**EXERCISE AIM:** Filter the records below for the word "agent". Copy each line that holds it.

**RECORDS SUPPLIED:**
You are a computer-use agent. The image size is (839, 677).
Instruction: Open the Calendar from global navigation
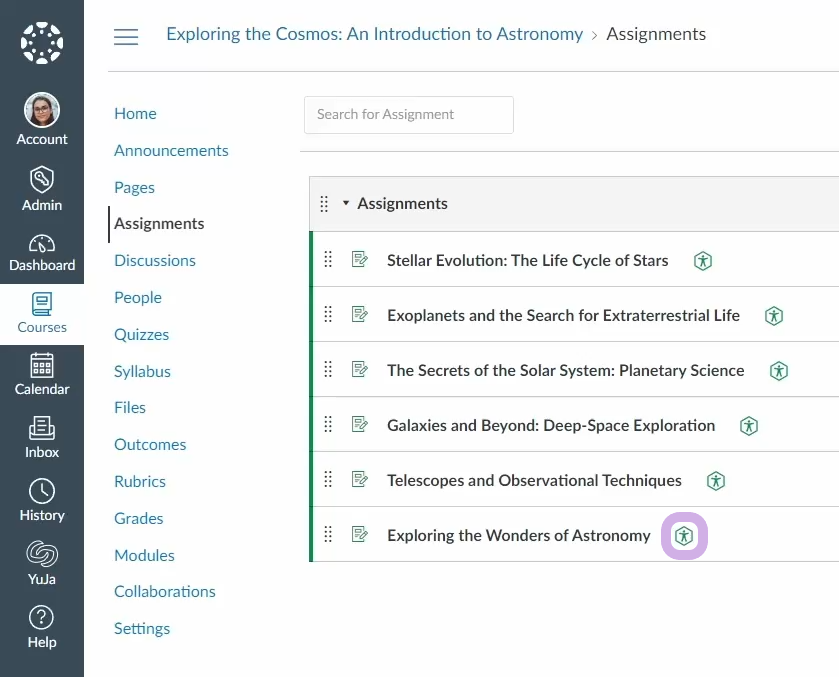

==

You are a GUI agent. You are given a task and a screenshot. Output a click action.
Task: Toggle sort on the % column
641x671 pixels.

---

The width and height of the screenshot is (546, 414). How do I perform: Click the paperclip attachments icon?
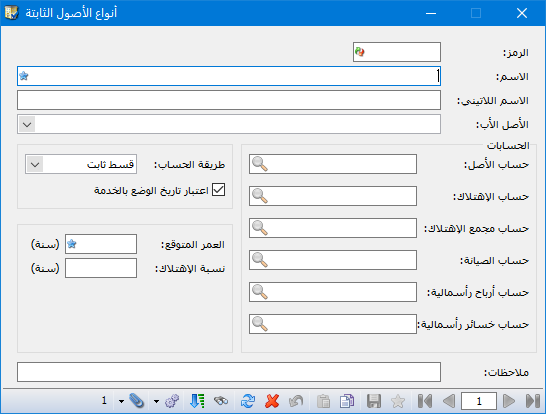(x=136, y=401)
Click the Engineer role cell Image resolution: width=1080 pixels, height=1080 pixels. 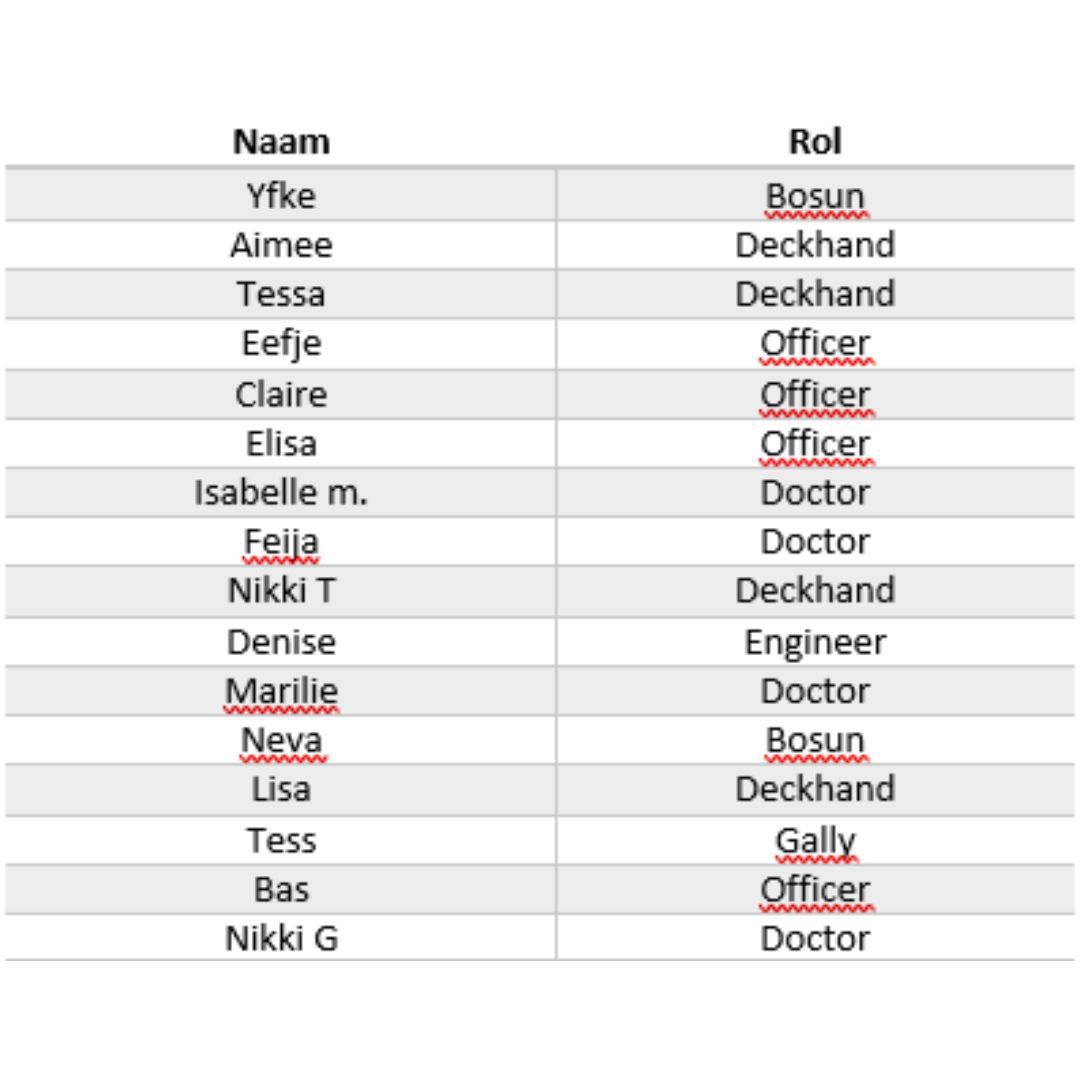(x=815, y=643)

**WRITTEN SOLUTION:**
You are a computer-use agent. The image size is (839, 677).
You are a GUI agent. You are given a task and a screenshot. Output a click action.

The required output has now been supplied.